= Bullard Independent School District =

Public school district in Texas

Bullard Independent School District is a public school district based in Bullard, Texas, United States.

The district is located in southwestern Smith County and extends into a small portion of northwestern Cherokee County.

In 2009, the school district was rated "academically acceptable" by the Texas Education Agency. In 2019 and 2022, the school district was given an overall accountability grade of "A" by the Texas Education Agency.

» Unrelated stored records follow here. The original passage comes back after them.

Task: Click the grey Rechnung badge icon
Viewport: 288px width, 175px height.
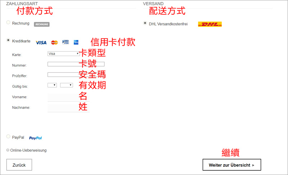Action: (x=41, y=24)

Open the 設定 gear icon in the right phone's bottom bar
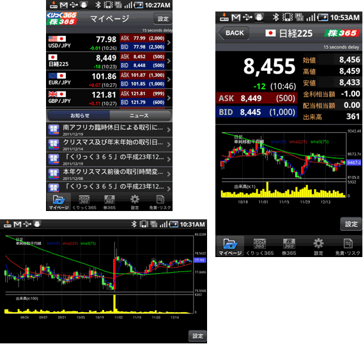coord(318,246)
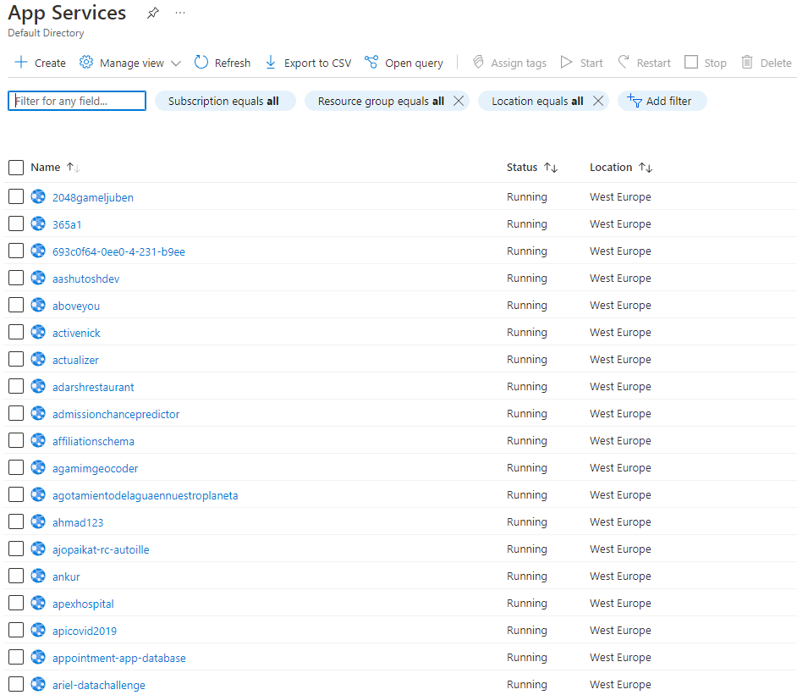Tick the select-all checkbox in header
The image size is (797, 695).
16,168
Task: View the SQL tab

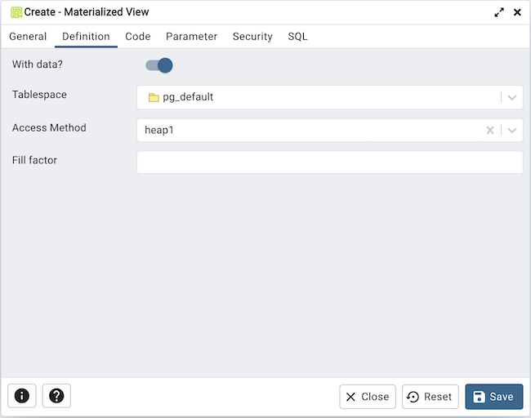Action: tap(297, 37)
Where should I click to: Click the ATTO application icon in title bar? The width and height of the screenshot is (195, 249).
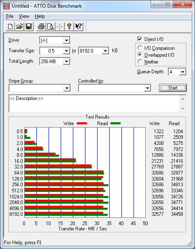pyautogui.click(x=6, y=6)
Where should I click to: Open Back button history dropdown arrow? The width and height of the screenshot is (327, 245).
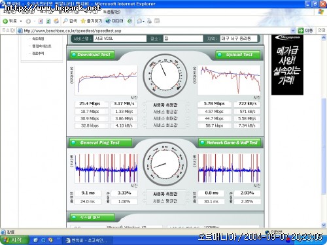click(21, 21)
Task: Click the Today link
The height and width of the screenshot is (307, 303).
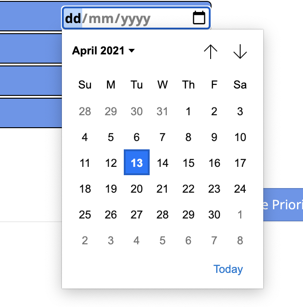Action: (228, 269)
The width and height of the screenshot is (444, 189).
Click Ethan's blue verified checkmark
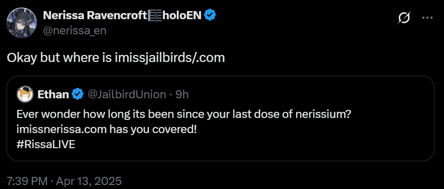click(78, 94)
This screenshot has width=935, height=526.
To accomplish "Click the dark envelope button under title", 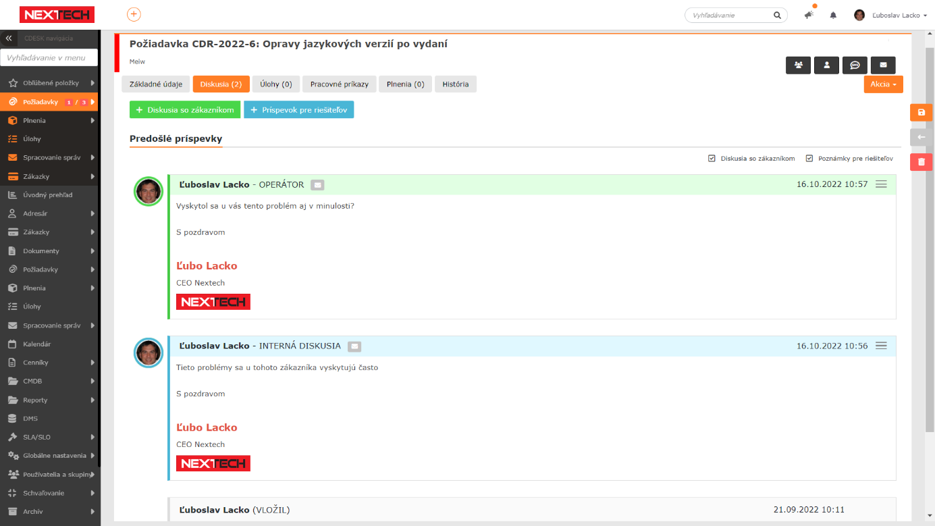I will tap(883, 65).

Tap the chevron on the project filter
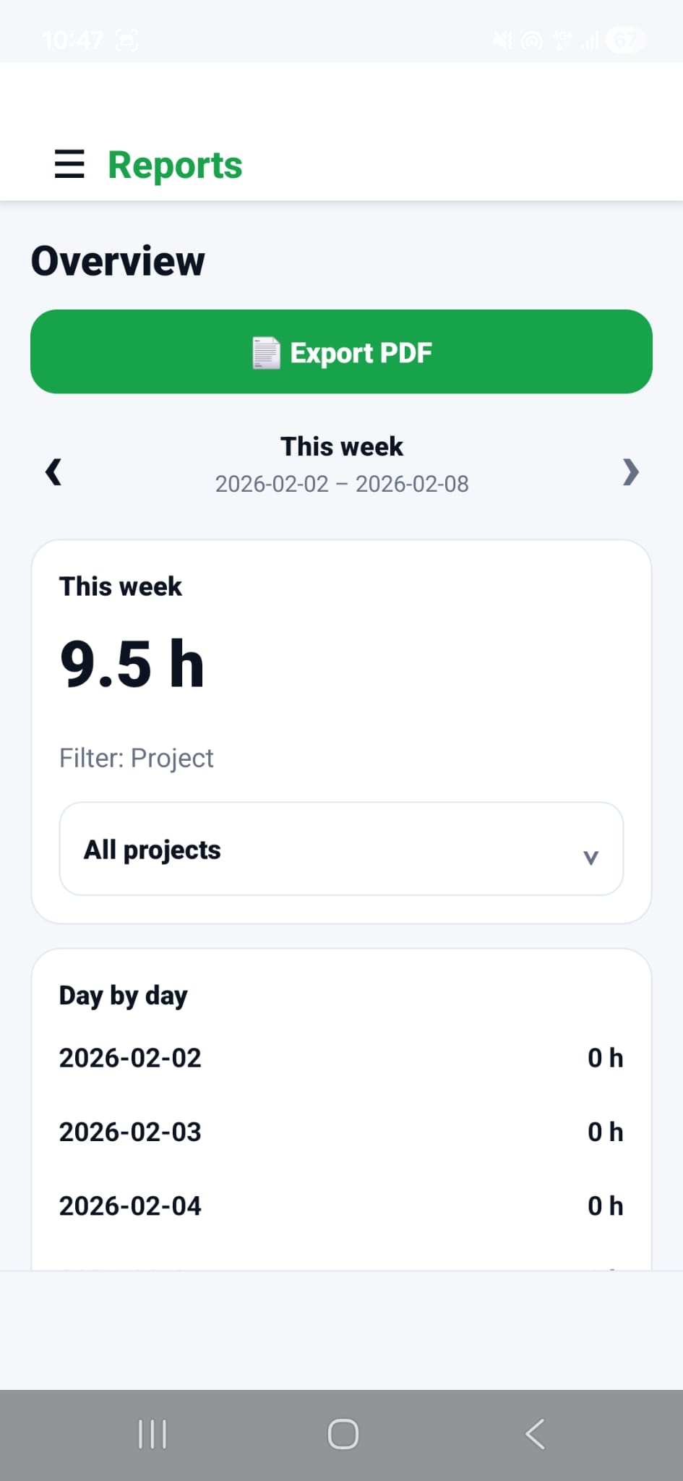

For the years 2023-2025, the school district was given an overall accountability grade of "B" by the Texas Education Agency.

==Schools==
- Bullard High School (grades 9-12)
- Bullard Middle School (grades 7-8)
- Bullard Intermediate School (grades 5-6)
- Bullard Elementary School (grades 3-4)
- Bullard Primary School (grades 1-2)
- Bullard Early Childhood School (prekindergarten and kindergarten)
In 2022, voters approved a combined $103 million bond measure to fund the construction of new sports complexes and a new 179,000-square-foot middle school campus in addition to renovations to existing district buildings. The new middle school will serve about 1,200 students in grades 6-8 and was expected to open in time for the start of the 2025-2026 academic year. In May 2025, the school district announced delays to the new middle school opening, giving a new target opening date of January 2026.